> **TASK TO COMPLETE**
For each line below that includes the word "screenshot", make a copy.

> **THE RECORDS**
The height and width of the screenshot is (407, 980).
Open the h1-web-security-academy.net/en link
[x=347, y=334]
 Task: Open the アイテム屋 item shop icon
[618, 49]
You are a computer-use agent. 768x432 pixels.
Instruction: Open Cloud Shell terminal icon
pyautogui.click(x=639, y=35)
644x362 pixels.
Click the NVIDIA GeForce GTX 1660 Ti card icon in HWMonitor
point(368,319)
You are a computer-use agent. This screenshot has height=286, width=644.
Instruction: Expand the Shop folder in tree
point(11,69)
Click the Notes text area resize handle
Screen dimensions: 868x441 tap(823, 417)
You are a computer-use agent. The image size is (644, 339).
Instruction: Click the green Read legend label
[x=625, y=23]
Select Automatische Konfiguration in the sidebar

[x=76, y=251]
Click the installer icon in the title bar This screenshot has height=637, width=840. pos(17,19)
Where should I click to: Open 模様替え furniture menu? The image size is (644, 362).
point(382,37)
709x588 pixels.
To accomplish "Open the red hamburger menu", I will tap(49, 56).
--
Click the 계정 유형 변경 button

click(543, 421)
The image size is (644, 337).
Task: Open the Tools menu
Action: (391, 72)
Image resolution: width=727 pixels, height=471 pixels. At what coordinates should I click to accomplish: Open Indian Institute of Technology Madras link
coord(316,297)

> **TASK SOLUTION**
The height and width of the screenshot is (407, 980).
You are a computer-use agent. This screenshot has height=286, width=644.
Click the installer icon in the title bar This screenshot has height=637, width=840. pos(17,19)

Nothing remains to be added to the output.